Reproduce the article on compensation demands by victims of MCP atrocities starting with "Speaking at a" and going on through "the victims’ compensation.", substituting "news conference" for "press briefing".

• [DOCUMENT EXCERPT]
· · · ·
Victims of MCP atrocities demand compensation

A grouping of people who suffered atrocities and injustice during the one party regime under Malawi Congress Party (MCP) have threatened to camp at the Office of the President and Cabinet at Capital Hill if government fails to compensate them.

The group represents people who suffered detention without trial and who experienced inhumane and degrading treatment in prisons, unfair termination of employment and loss of property or life between 1964 and 1994.

Speaking at a press briefing which was conducted on Wednesday in Lilongwe, Chairperson of the grouping Sangwani Mkandawire said that recent regimes including the Tonse Alliance government have been playing double standards on issues of the victims’ compensation.

He said the National Compensation Tribunal created by Section 137 of the 1994 Constitution directed that the victims should be compensated but only politically connected individuals were compensated and they only received interim payments ranging from K10,000 to K20,000 hence are awaiting full compensation.

Mkandawire added that they have been seeking assistance from different authorities such as office of the Ombudsman and Parliament where they presented several petitions.
· · · ·
• [Dataset excerpts]
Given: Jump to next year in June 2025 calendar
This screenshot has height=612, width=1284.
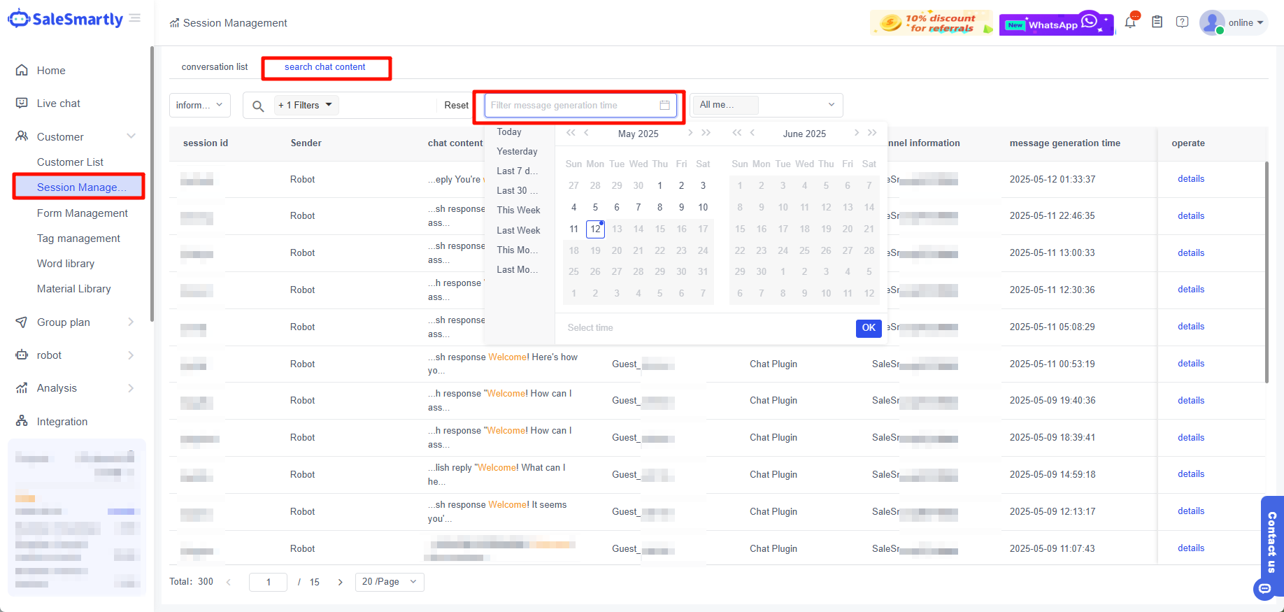Looking at the screenshot, I should click(872, 133).
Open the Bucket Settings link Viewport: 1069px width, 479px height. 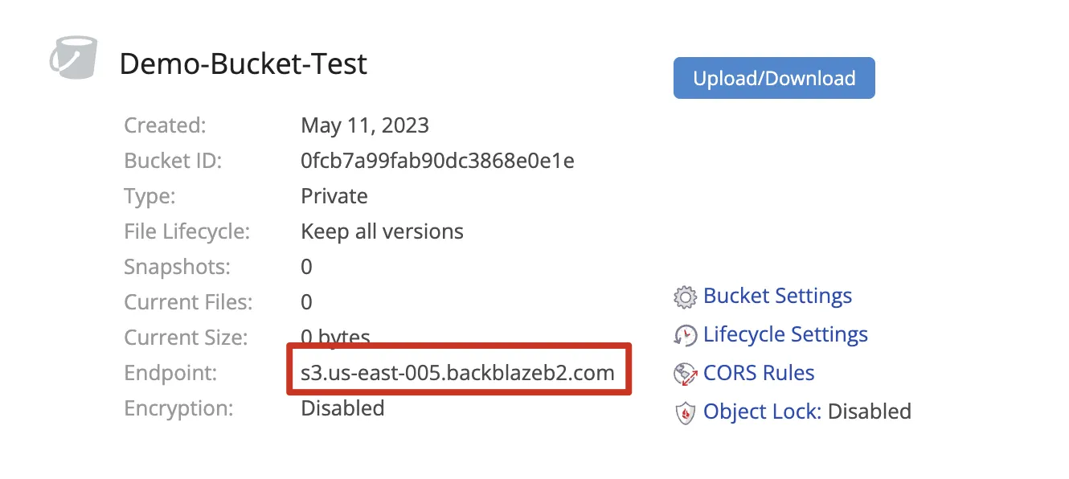coord(777,296)
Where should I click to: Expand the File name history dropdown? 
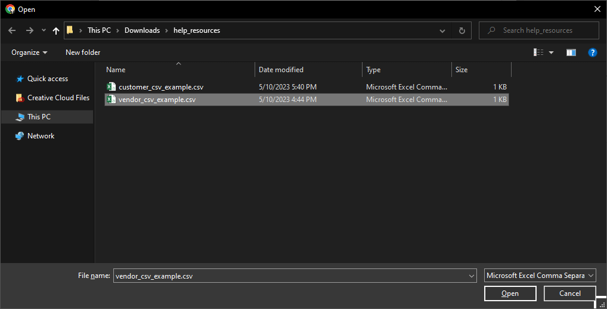click(x=472, y=276)
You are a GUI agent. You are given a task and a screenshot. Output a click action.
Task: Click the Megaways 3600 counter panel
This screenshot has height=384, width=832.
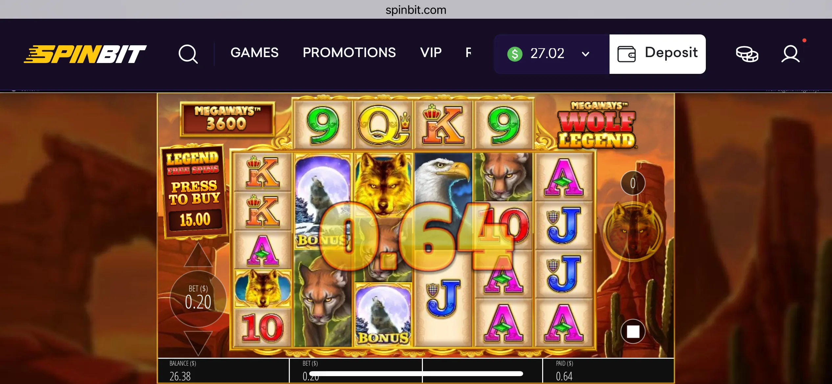227,119
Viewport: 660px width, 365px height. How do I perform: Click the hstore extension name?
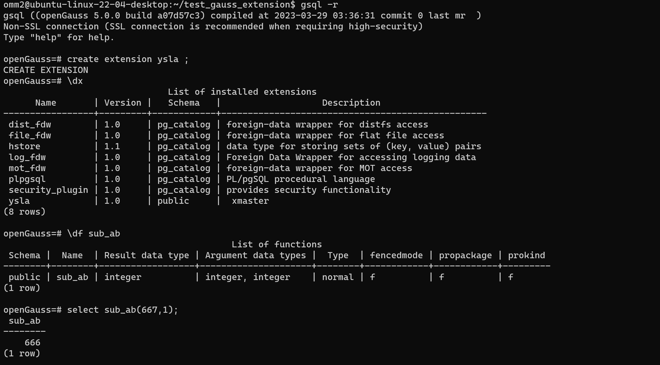24,146
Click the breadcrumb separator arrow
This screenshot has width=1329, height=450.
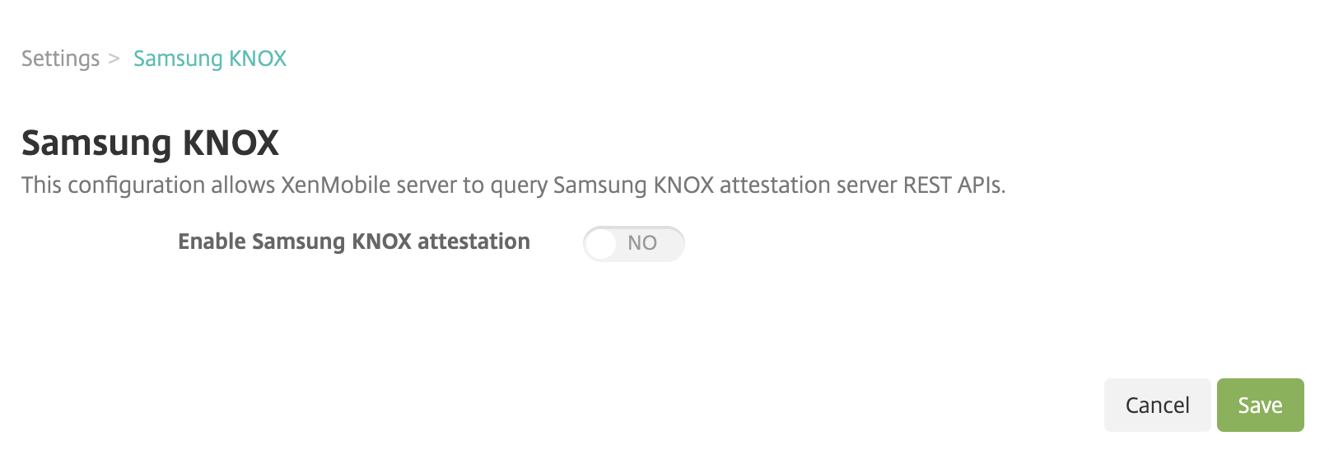[114, 59]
· · · ·
• [RESPONSE]
Speaking at a news conference which was conducted on Wednesday in Lilongwe, Chairperson of the grouping Sangwani Mkandawire said that recent regimes including the Tonse Alliance government have been playing double standards on issues of the victims’ compensation.